The RESILIENCE Act of 2025 modifies tax rules to allow public utility companies to reduce their adjusted financial statement income by deductions taken for property repair and maintenance costs.

Carol Miller
R

Carol Miller

Representative

WV-1

LEGISLATION

Utility Companies Get New Tax Break for Repairs Starting 2025: What it Means for Your Electric Bill

The RESILIENCE Act of 2025 is tackling corporate tax rules, specifically for public utility companies. Starting with the 2025 tax year, Section 2 of this bill creates a new way for utilities to lower their taxable income by deducting the costs of repairing and maintaining their infrastructure. Essentially, when these companies calculate their “adjusted financial statement income”—a key number for corporate taxes—they can now reduce it by the money spent on “applicable public utility repair and maintenance,” on top of their standard depreciation deductions (SEC. 2).

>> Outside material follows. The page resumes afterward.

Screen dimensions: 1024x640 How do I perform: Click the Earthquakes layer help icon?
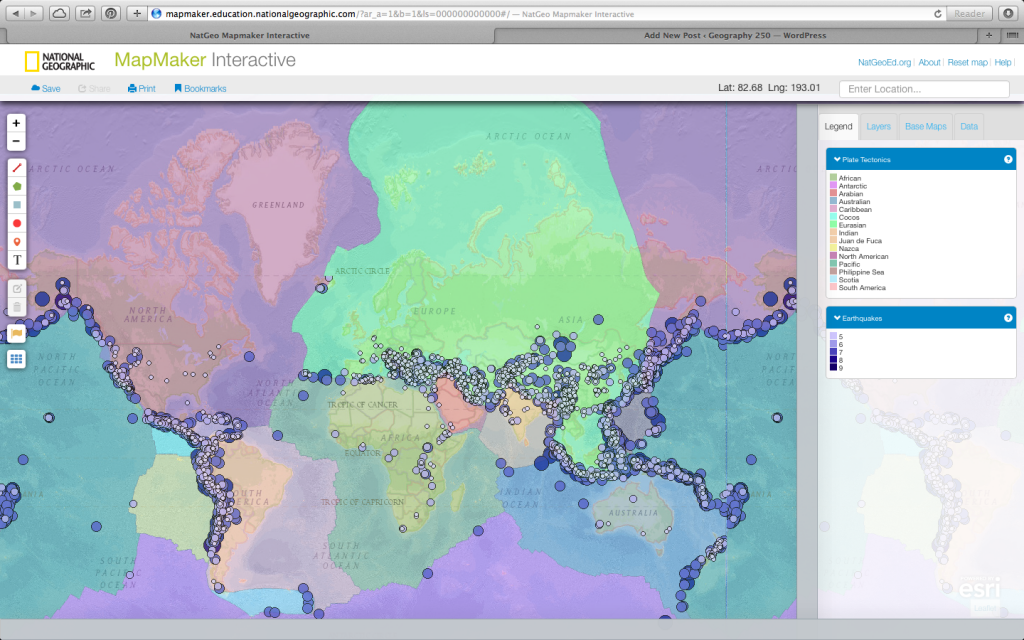pos(1008,317)
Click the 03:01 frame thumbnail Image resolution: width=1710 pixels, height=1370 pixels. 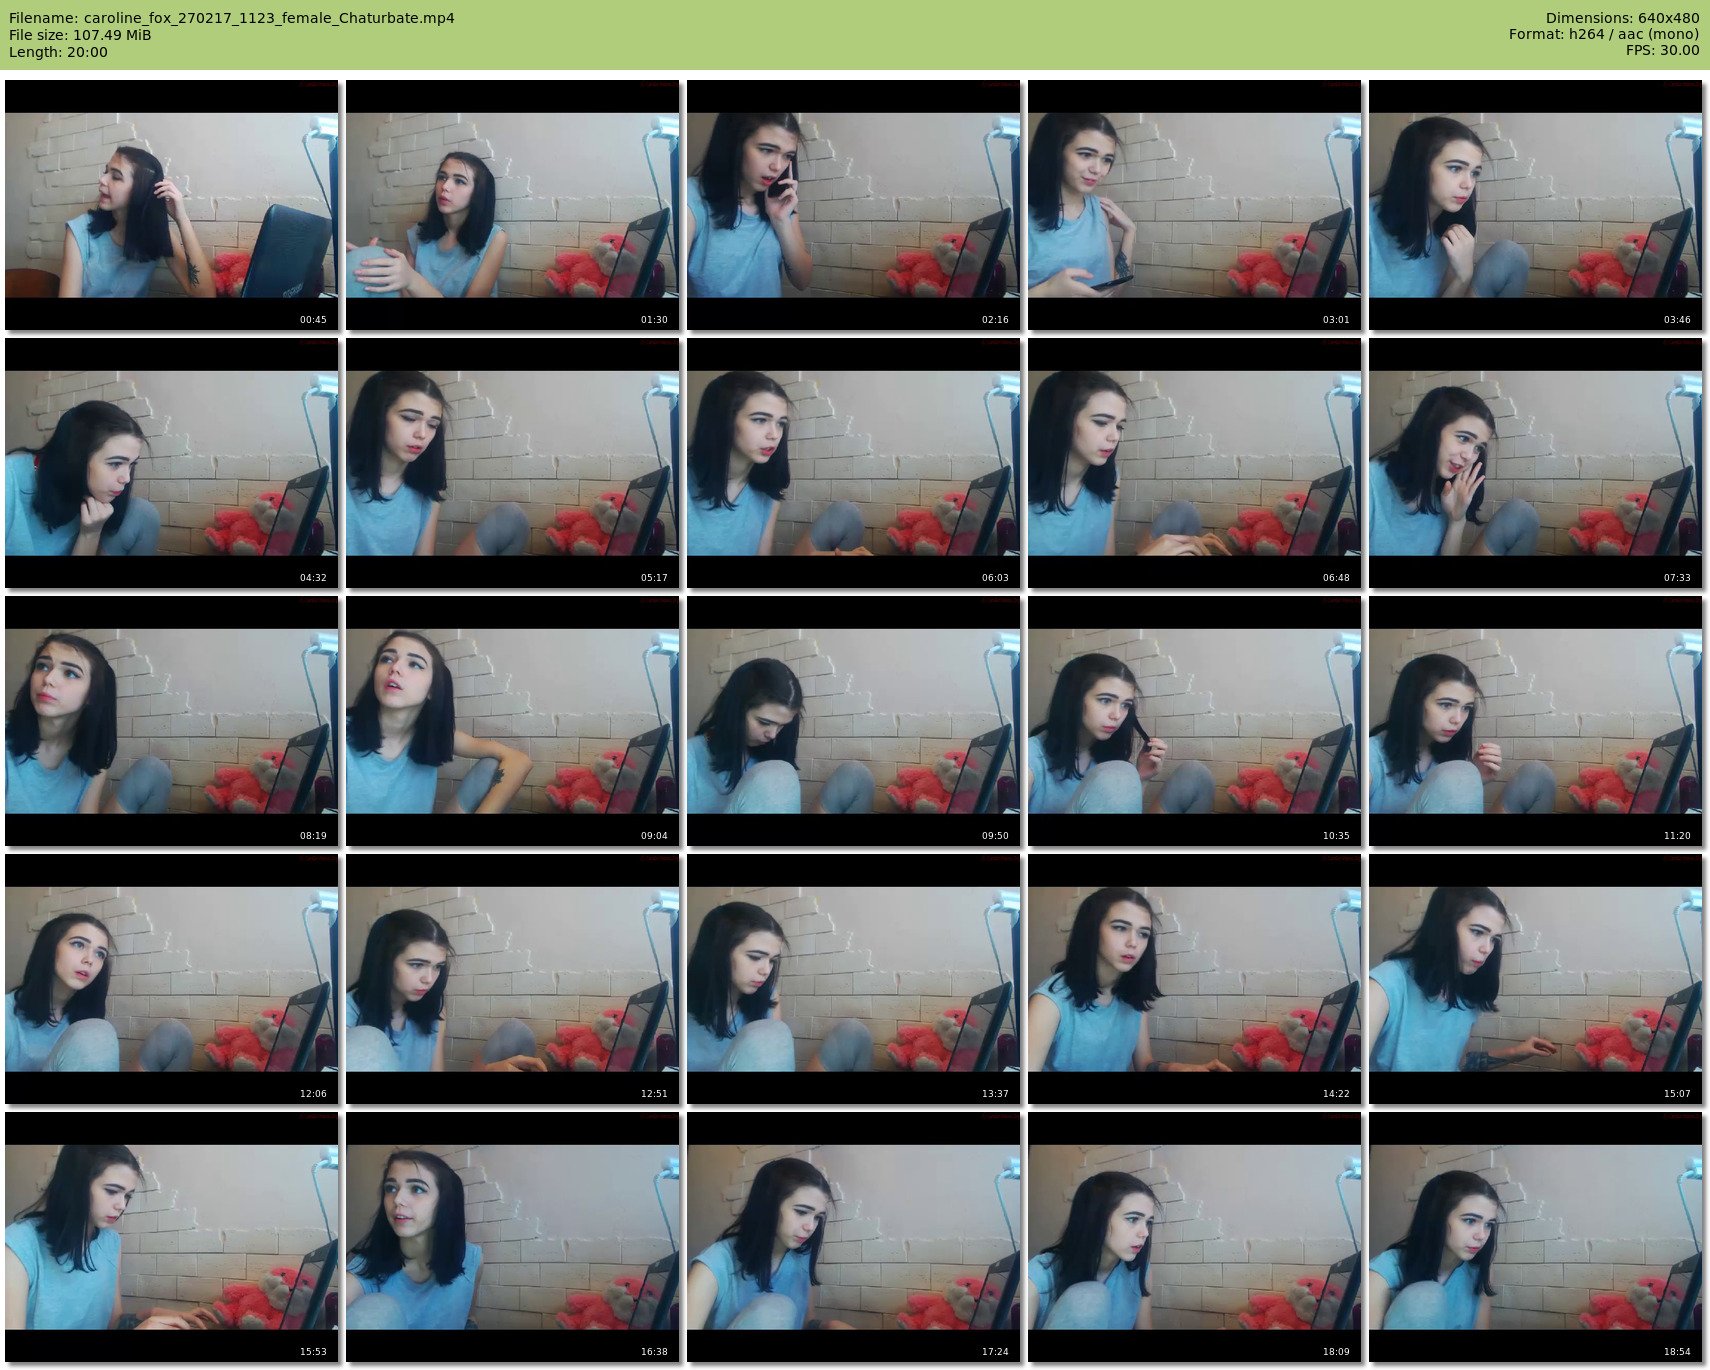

The Fine Print on Utility Maintenance

Think of this as tax accounting getting a tune-up. Right now, utilities already deduct depreciation (the decline in value of assets over time) from their income. This bill adds repair and maintenance costs to that list of deductions, provided those costs are for property covered under specific utility property rules (Section 168(i)(10)). The catch is that the deduction has to match how the expense was treated on the company’s official financial statement, meaning they can’t just make up a number—it has to be documented depreciation on the books. The Treasury Secretary is tasked with writing the rules to make sure this new process aligns perfectly with existing tax law, which suggests things are about to get complicated (SEC. 2).

Who Benefits and Why It Matters to You

This change is a clear win for public utility companies, like those providing your electricity, water, or gas. By reducing their adjusted financial statement income, they reduce their tax burden. The big question for the rest of us is whether this tax break translates into better service or lower costs. The argument often made is that this incentive encourages utilities to perform crucial maintenance—like replacing aging power lines or fixing leaky pipes—since they get a tax benefit for doing so. For a busy homeowner in a suburban area, this could mean more reliable power and fewer outages during a storm.

However, there’s a flip side. When the federal government grants a tax break, it means less tax revenue coming into the Treasury. If the utility company pockets the savings without investing it or passing it along, then the consumer (you) and the federal budget bear the cost. Because the bill is somewhat vague on the exact definition of “applicable public utility repair and maintenance,” there is a slight risk of disputes or companies over-classifying expenses to maximize the deduction. Ultimately, while the bill aims to support infrastructure investment, the real-world impact on your monthly utility bill remains to be seen, depending entirely on how utility companies choose to utilize this new financial flexibility starting in 2025.